■ Pointing data for screenshots:
= = = =
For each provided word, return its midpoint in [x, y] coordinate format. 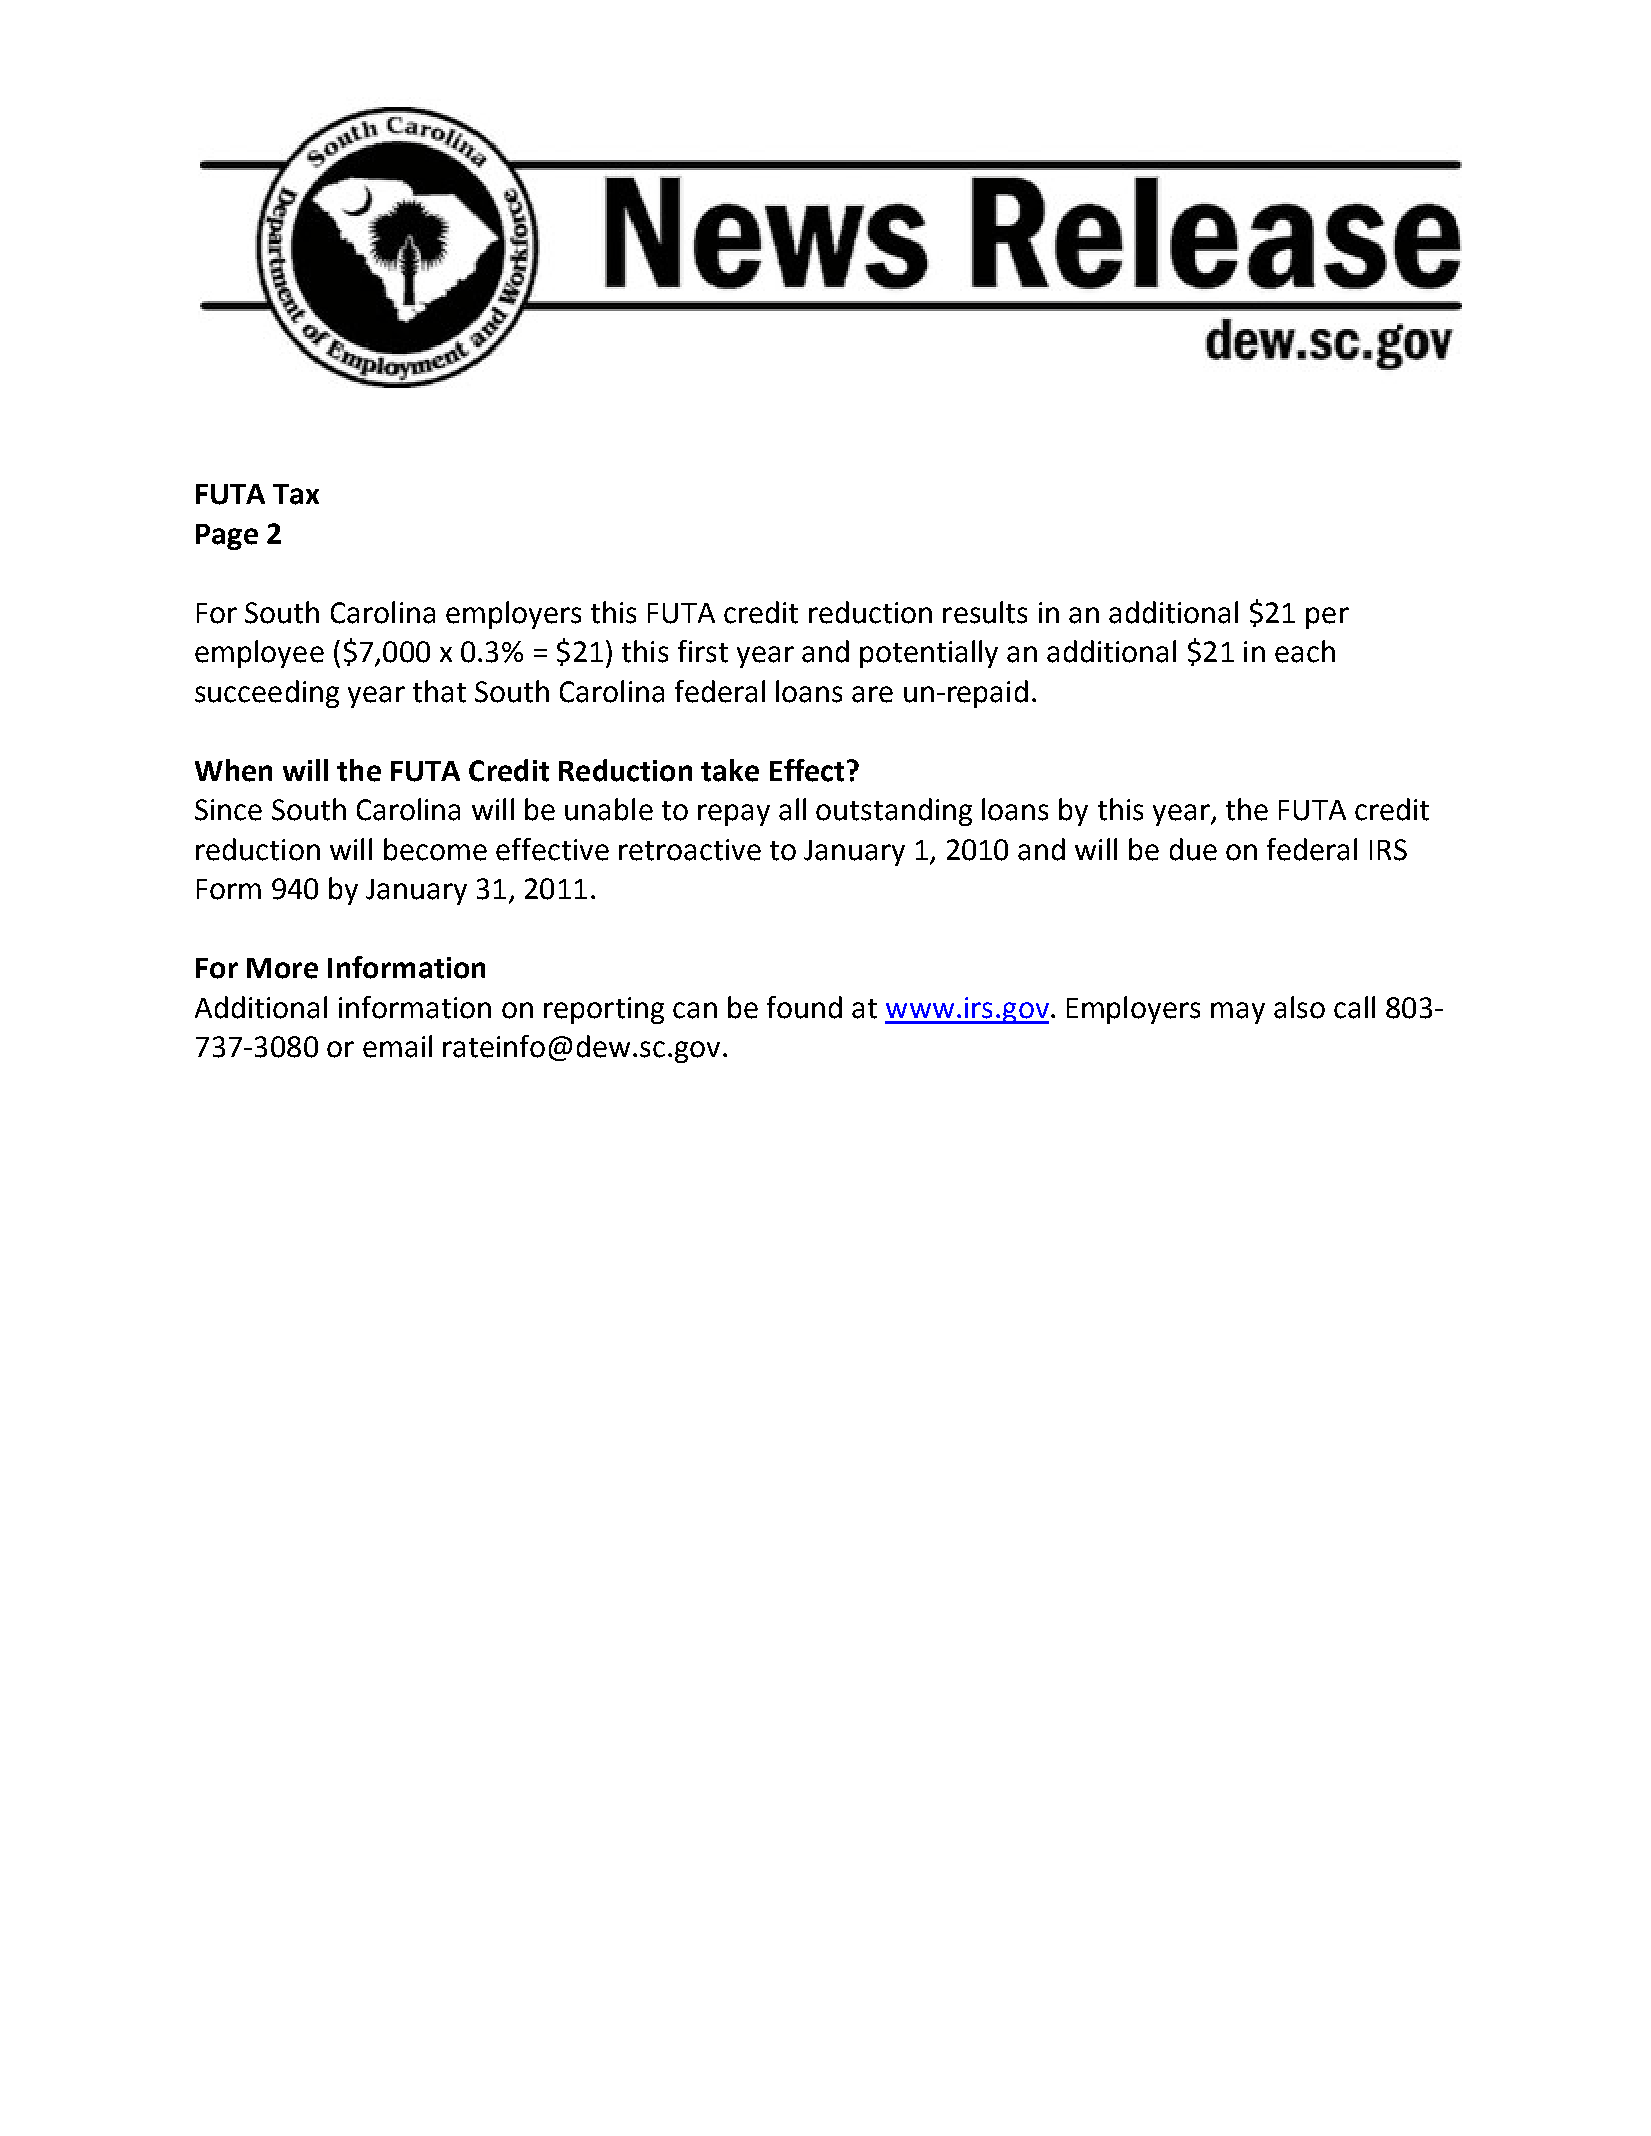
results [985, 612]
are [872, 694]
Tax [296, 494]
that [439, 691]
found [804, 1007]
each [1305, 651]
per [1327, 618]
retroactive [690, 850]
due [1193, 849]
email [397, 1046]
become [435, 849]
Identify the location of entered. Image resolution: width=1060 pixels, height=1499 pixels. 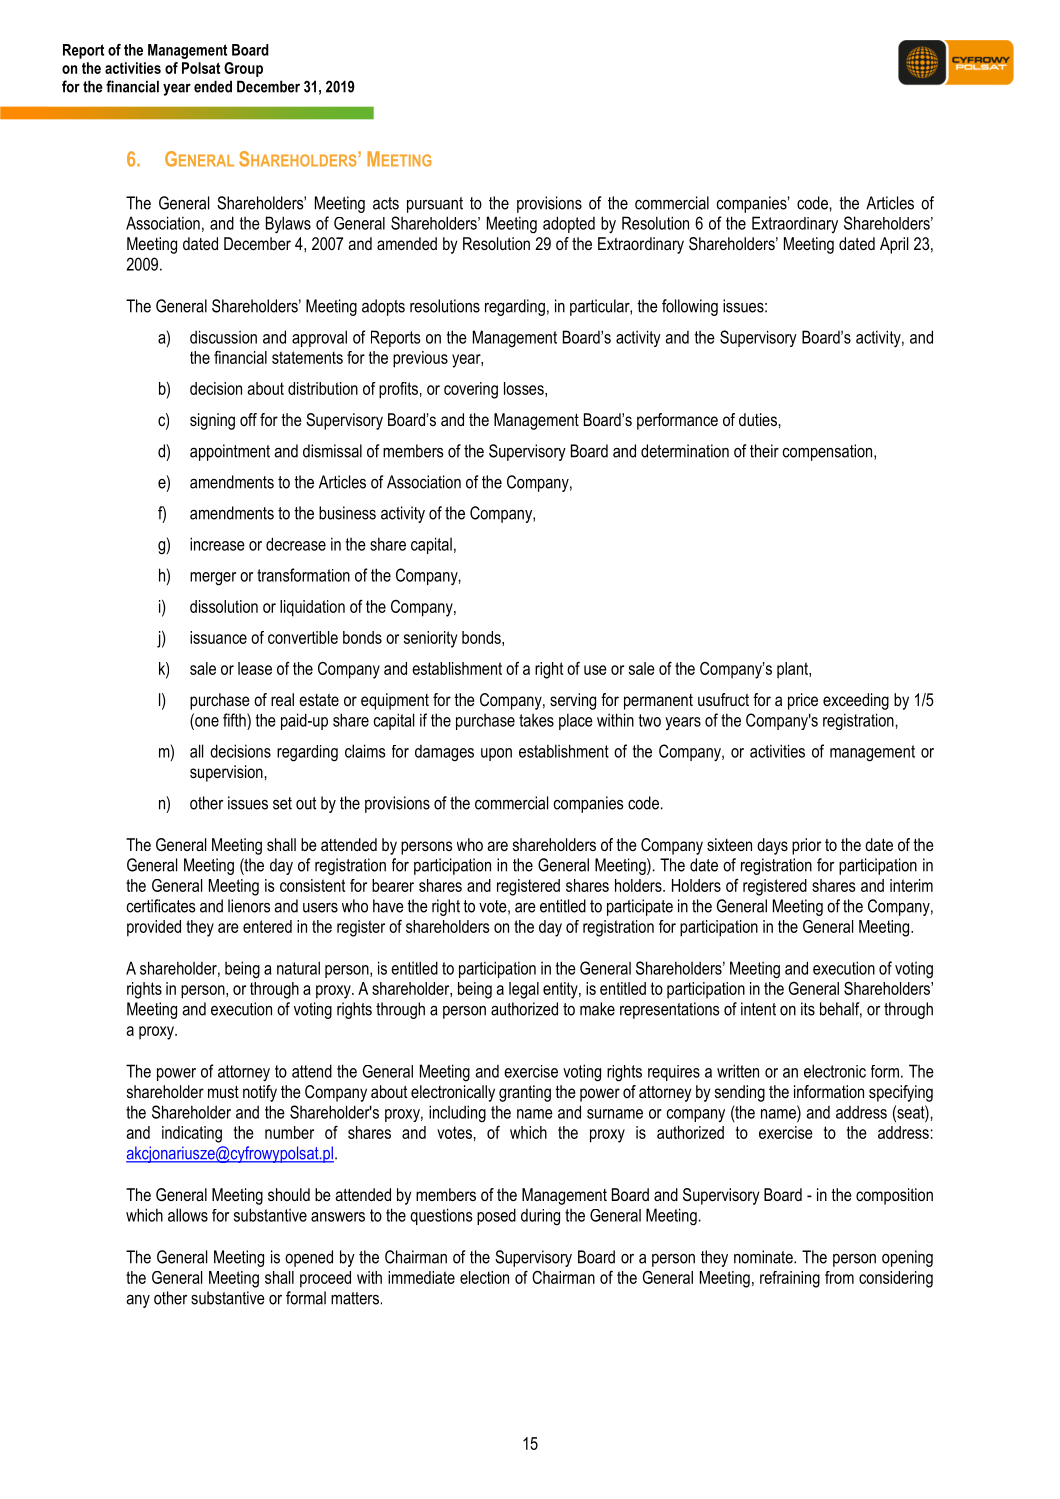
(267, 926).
= = = =
■ AIM OF THE TASK: Update the records above by replacing "midpoint" with "center point" and leaving everything else unchanged. Leave the pictures out of your answer.

■ EXERCISE ANSWER:
For each provided word, return its center point in [x, y] coordinate format. 
results [985, 612]
are [872, 694]
Tax [296, 494]
that [439, 691]
found [804, 1007]
each [1305, 651]
per [1327, 618]
retroactive [690, 850]
due [1193, 849]
email [397, 1046]
become [435, 849]
Identify the location of entered. Image resolution: width=1060 pixels, height=1499 pixels. 
(267, 926).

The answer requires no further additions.